# Required task
Reproduce every one of the following entries word for word, omitting the pictures from your answer.

== Records provided

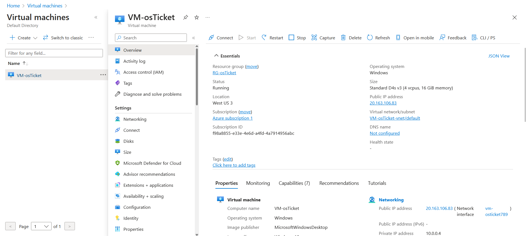Pin VM-osTicket to dashboard

pos(186,17)
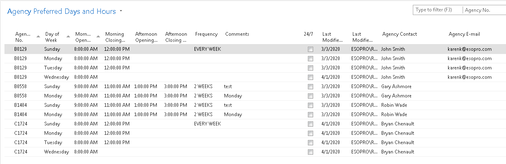This screenshot has height=164, width=506.
Task: Click the Morning Closing column header
Action: 115,37
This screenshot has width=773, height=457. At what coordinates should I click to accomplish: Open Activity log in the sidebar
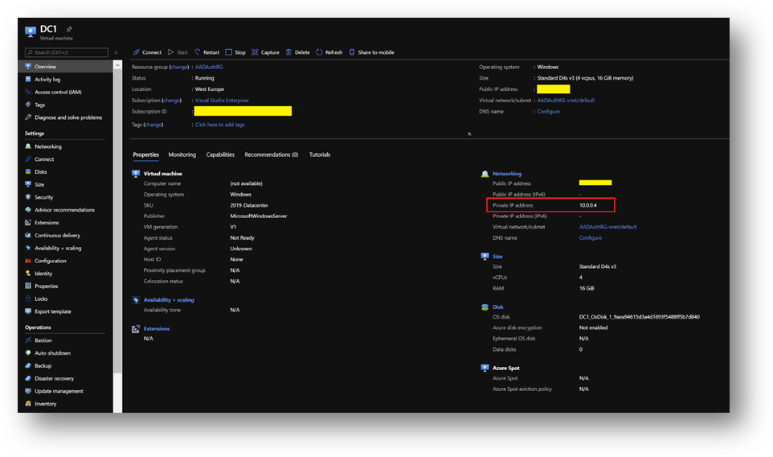tap(47, 80)
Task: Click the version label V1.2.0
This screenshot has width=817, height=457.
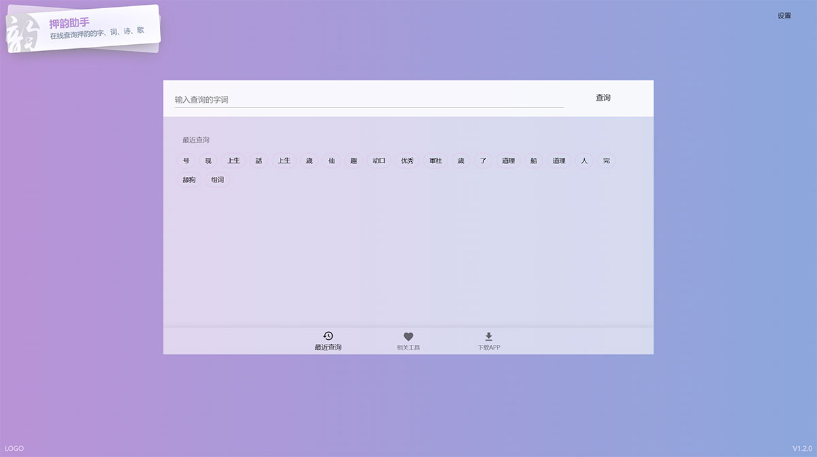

====

# Correct response
Pin VM-osTicket to dashboard

pos(186,17)
This screenshot has height=164, width=506.
Task: Click the Morning Closing column header
Action: 115,37
This screenshot has width=773, height=457. At what coordinates should I click to accomplish: Open Activity log in the sidebar
tap(47, 80)
Task: Click the version label V1.2.0
This screenshot has width=817, height=457.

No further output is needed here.